Безуспешно пытаюсь вспомнить Ее координаты. Она, очевидно, говорила мне свою фамилию и адрес, но я не обратил внимания или забыл. А что, если Она ждет моего звонка? Где я Ее встретил? Когда?
— Давай составим схему всех твоих возможных маршрутов, — говорит Он, — и начнем ходить по ним. Вдруг...
— Пустое занятие, — говорит Железный Феликс, — у него этих маршрутов...

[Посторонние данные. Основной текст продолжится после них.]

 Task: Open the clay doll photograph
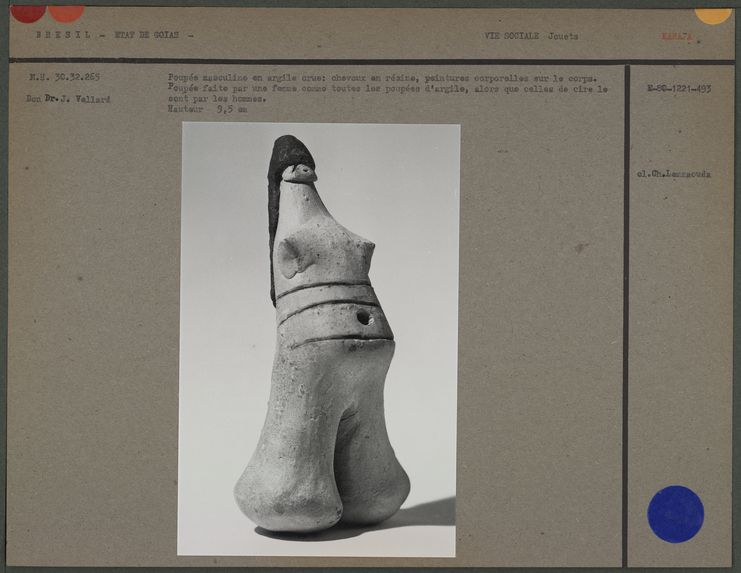click(x=319, y=339)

— Твои переодетые агенты наверняка засекли, куда Она ушла, — говорю я.
— Мои агенты, — говорит Железный Феликс, — могут раскопать любой заговор, в особенности — несуществующий. Но отыскать ушедшую любовь... Во всяком случае, я твердо знаю одно: Она спустилась в метро около СГУ.

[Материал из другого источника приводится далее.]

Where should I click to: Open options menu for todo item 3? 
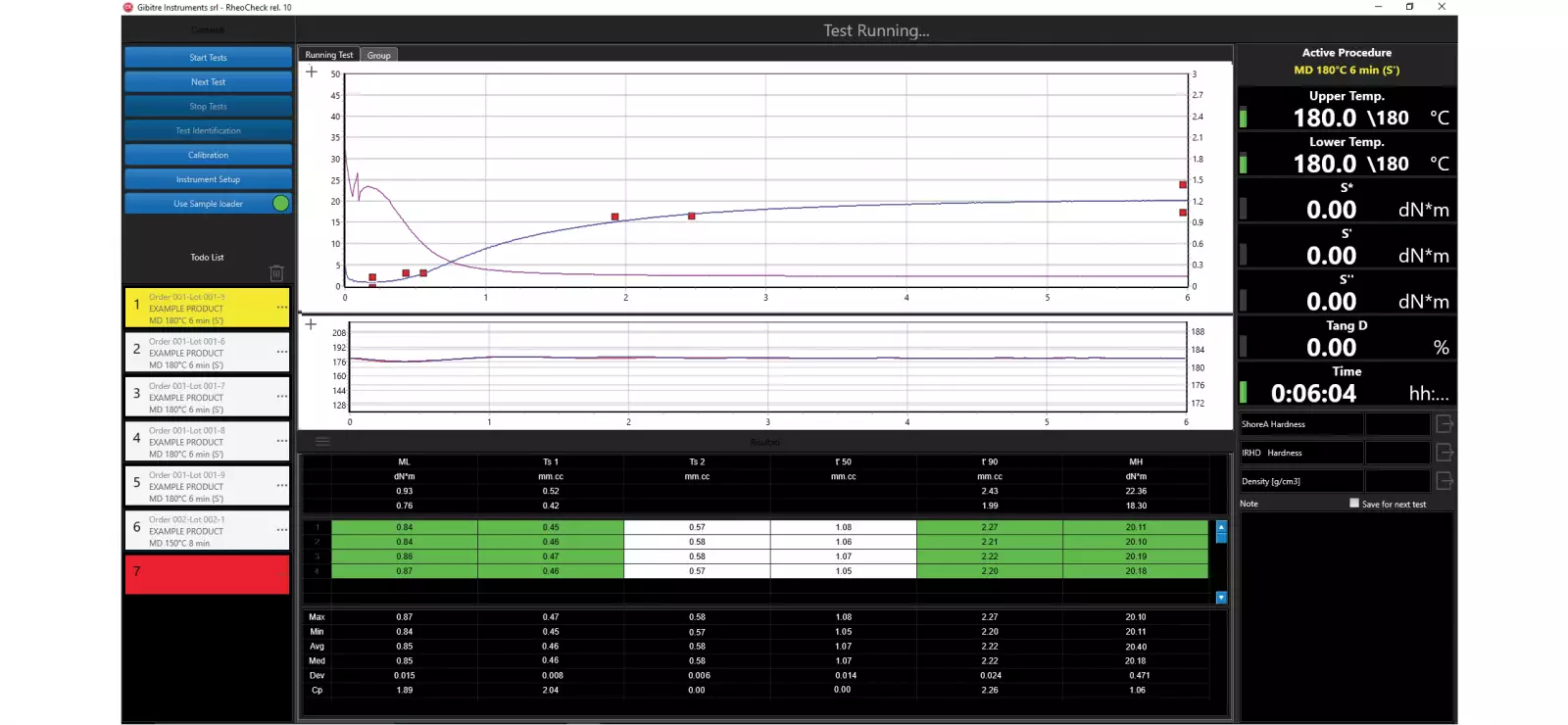pyautogui.click(x=282, y=397)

— Я, как тебе известно, всю жизнь искал Ее, — говорит Он. — Сейчас Она старая баба, если жива. С железными зубами. Ты знаешь, как у нас такие зубки делают. Проволоку перекусить можно, но улыбаться нельзя. И все равно я отдал бы всю оставшуюся часть жизни, лишь бы увидать ее на минуту.
— Зачем?
— Из принципа. И из потребности души. Мой тебе совет: не ищи. Суждено — сама придет, нет — не найдешь. Но запомни: отныне и навеки порог твоего Храма Любви не переступит ни одна женщина, кроме Нее. Бывалые потаскухи сразу заметят, что ты — пустое место, что тебе не до них, а чистые тебя уже не соблазнят.

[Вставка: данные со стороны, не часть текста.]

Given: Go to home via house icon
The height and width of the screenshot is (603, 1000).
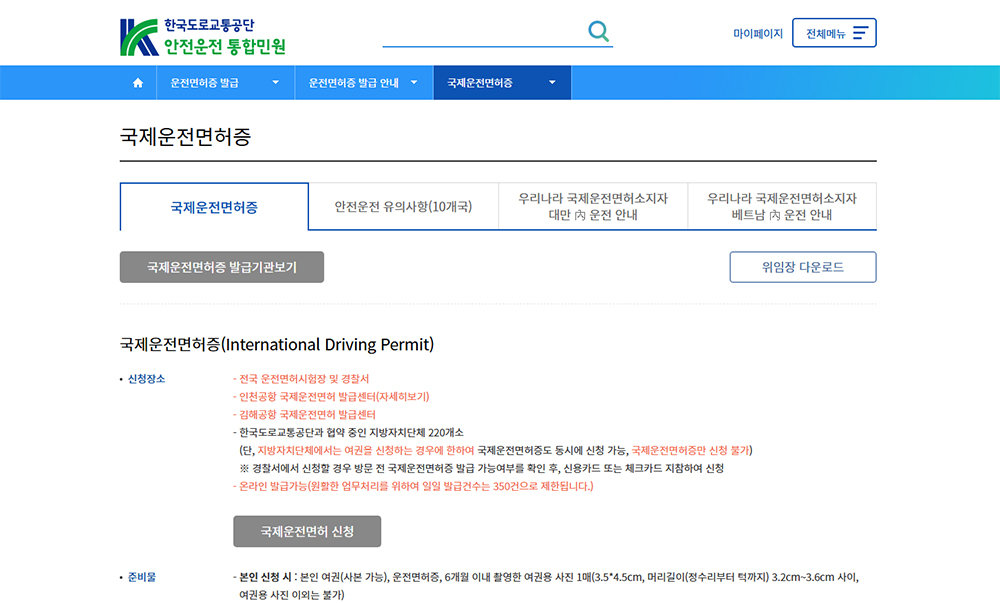Looking at the screenshot, I should point(138,83).
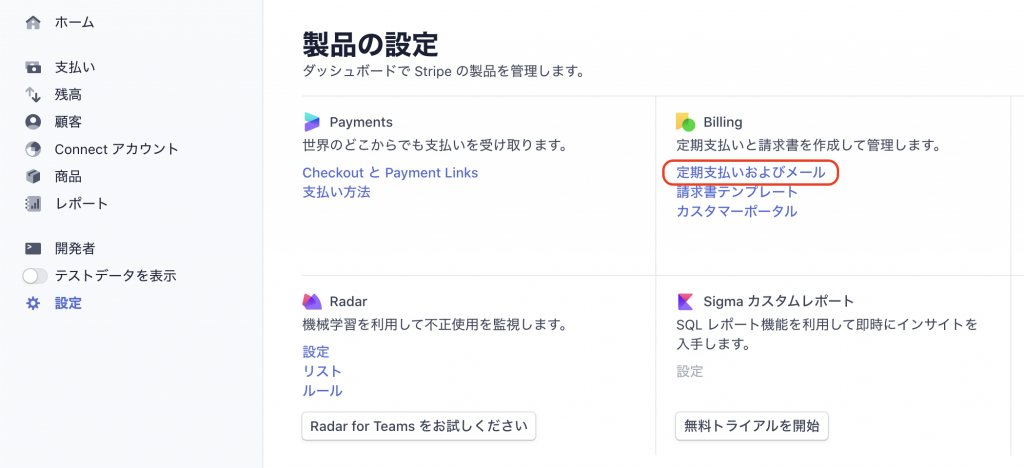Click the レポート chart icon

33,204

— Но есть же какие-то уловки?
— Конечно есть. Вступи в кандидаты в члены КПСС, стань кандидатом философских лженаук. И тогда они опять пойдут навалом. Но тогда Она уже не придет никогда.
— А может быть, Ее вообще не было? Приснилось спьяну?
— А тахта тоже приснилась? А простыня, а пододеяльник, а наволочка? А занавески? Какие? На окнах, конечно, неужели ты их не заметил?!
Мы подошли к закусочной, где когда-то, как уверяет Он, помещался пивной бар номер два (номер один был на площади Пушкина, там, где сейчас пустое место и где иногда собираются диссиденты). Из нее вышел Поэт.
— Ее здесь нет, — сказал он. — Хочешь стих?
Бывает, падая в кровать Под перезвон пружин, Я рад, и нет причин скрывать, Что в этот раз — один.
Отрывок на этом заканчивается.